→ **Activity**: Your output must consist of the records printed verbatim, with the pictures excluded.

------ Extracted information ------

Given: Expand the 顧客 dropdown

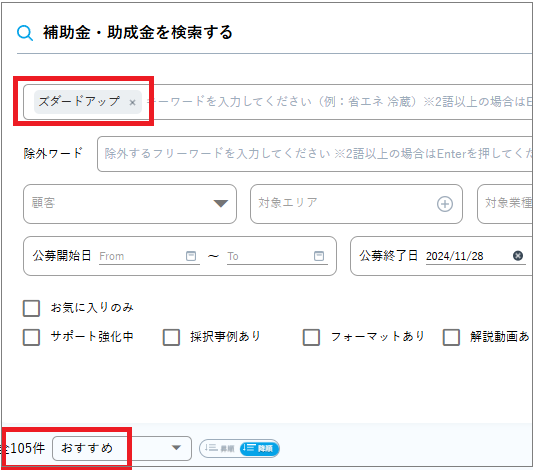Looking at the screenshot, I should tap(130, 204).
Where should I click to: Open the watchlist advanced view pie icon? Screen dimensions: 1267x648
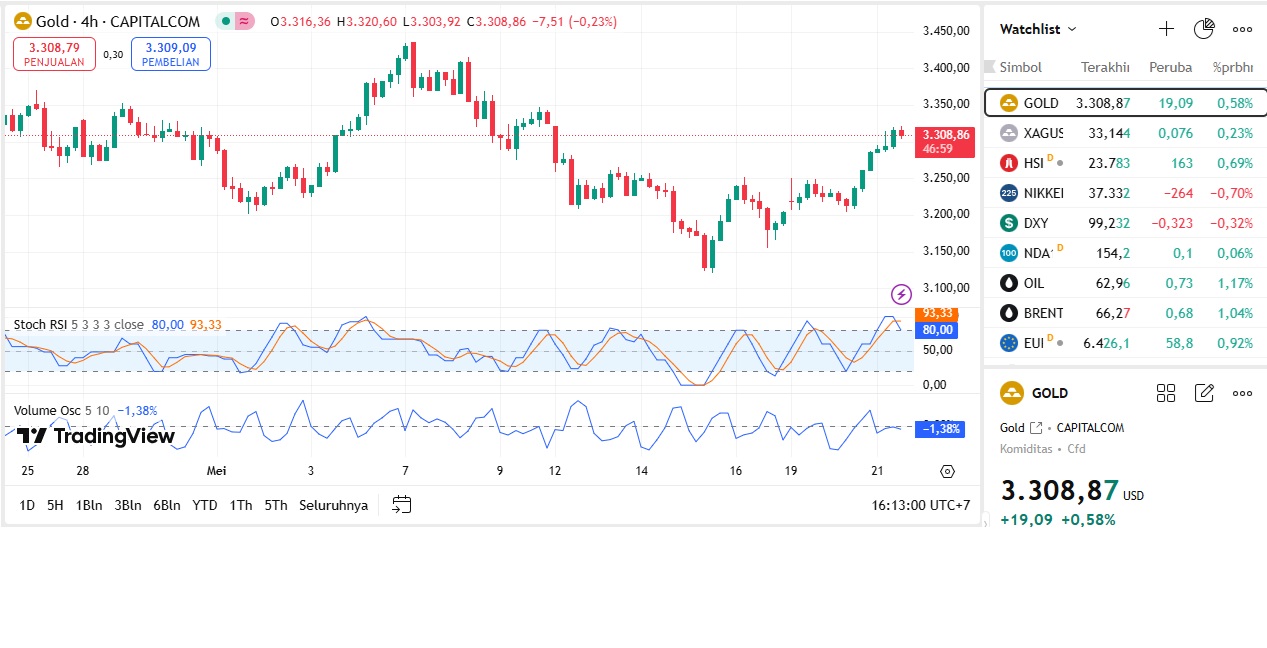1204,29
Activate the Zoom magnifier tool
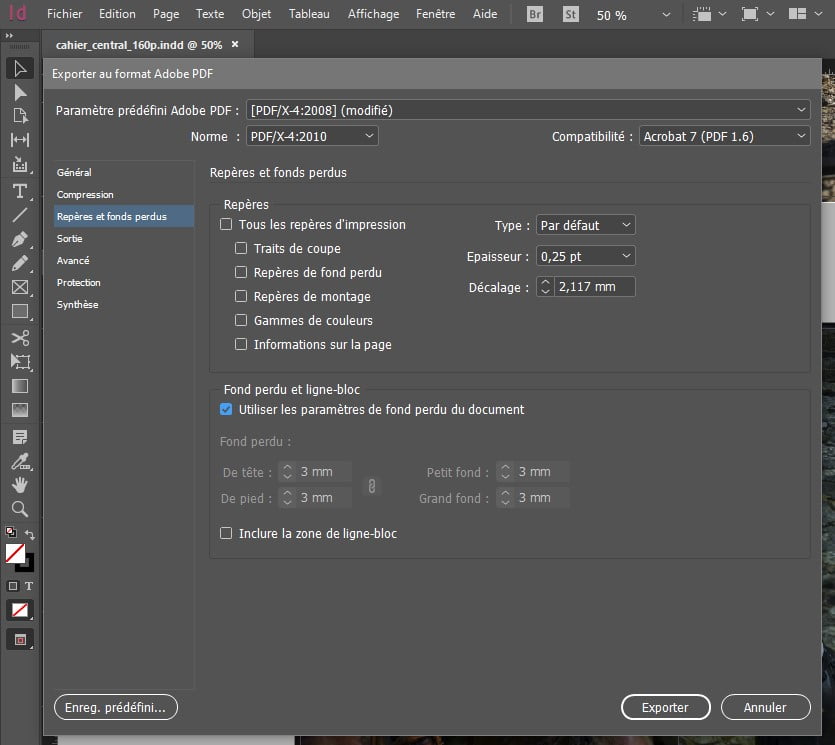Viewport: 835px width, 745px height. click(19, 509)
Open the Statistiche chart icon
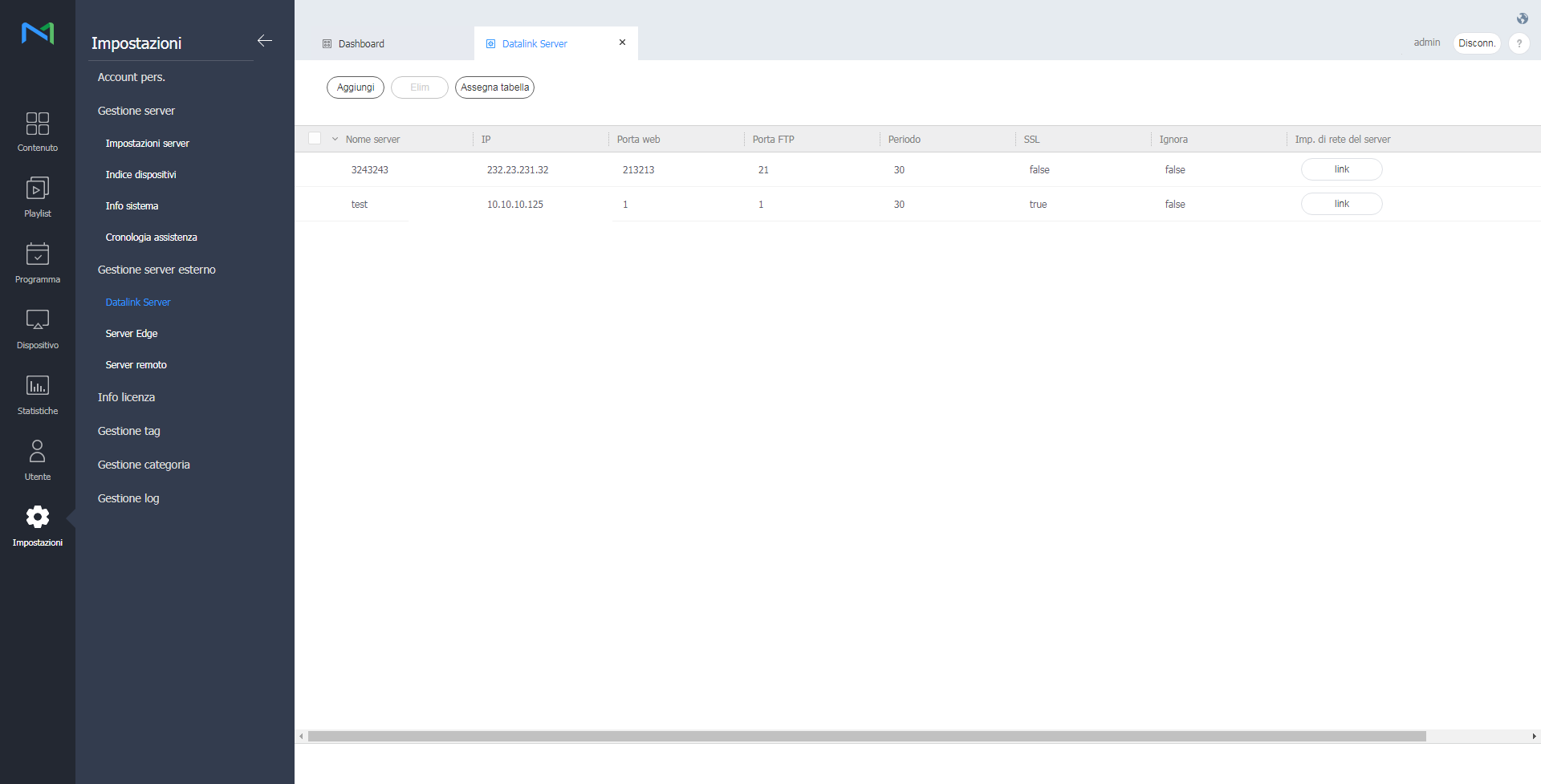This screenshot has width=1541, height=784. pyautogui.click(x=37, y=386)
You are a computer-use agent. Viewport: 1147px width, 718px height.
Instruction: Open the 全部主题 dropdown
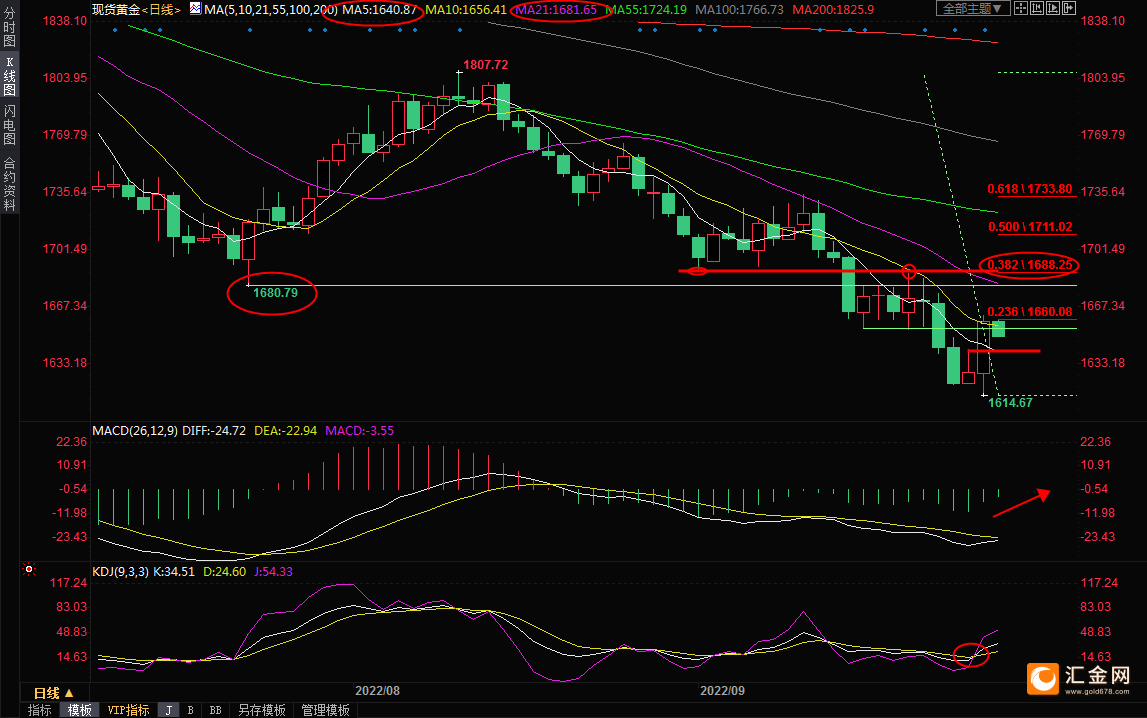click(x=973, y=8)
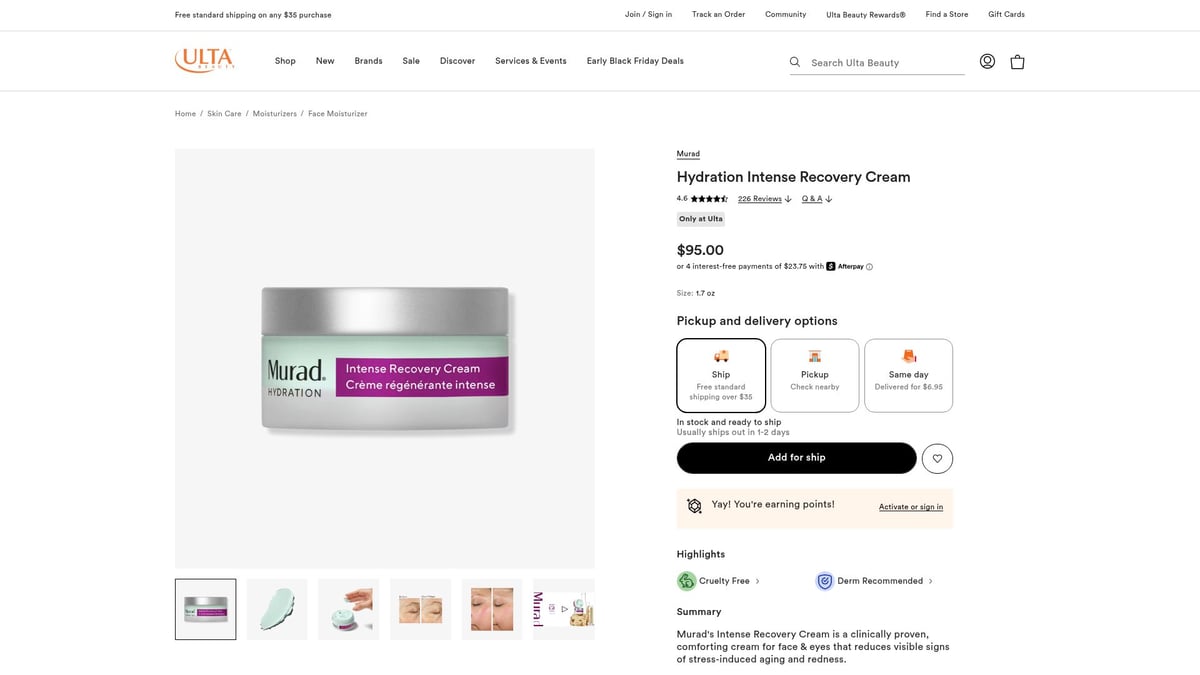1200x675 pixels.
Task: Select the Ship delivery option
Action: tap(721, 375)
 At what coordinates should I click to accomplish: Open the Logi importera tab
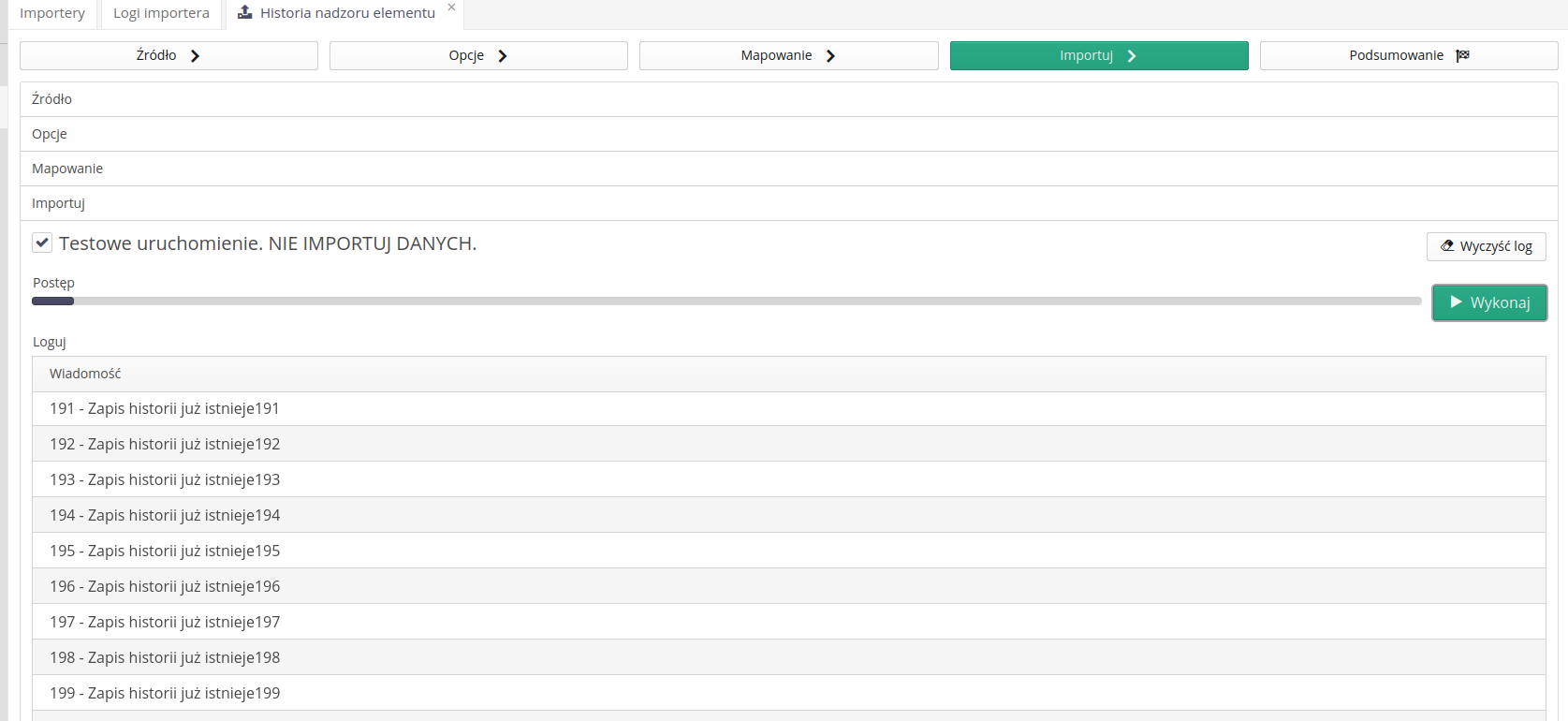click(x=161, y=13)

------

→ **Result of the task**:
Given: Expand the 顧客 dropdown

Looking at the screenshot, I should tap(130, 204).
Where should I click to: Open the watchlist advanced view pie icon? Screen dimensions: 1267x648
1204,29
Activate the Zoom magnifier tool
Viewport: 835px width, 745px height. click(19, 509)
Open the Statistiche chart icon
This screenshot has width=1541, height=784. pyautogui.click(x=37, y=386)
You are a computer-use agent. Viewport: 1147px width, 718px height.
Instruction: Open the 全部主题 dropdown
click(x=973, y=8)
1200x675 pixels.
Task: Select the Ship delivery option
Action: tap(721, 375)
 At what coordinates should I click to accomplish: Open the Logi importera tab
click(x=161, y=13)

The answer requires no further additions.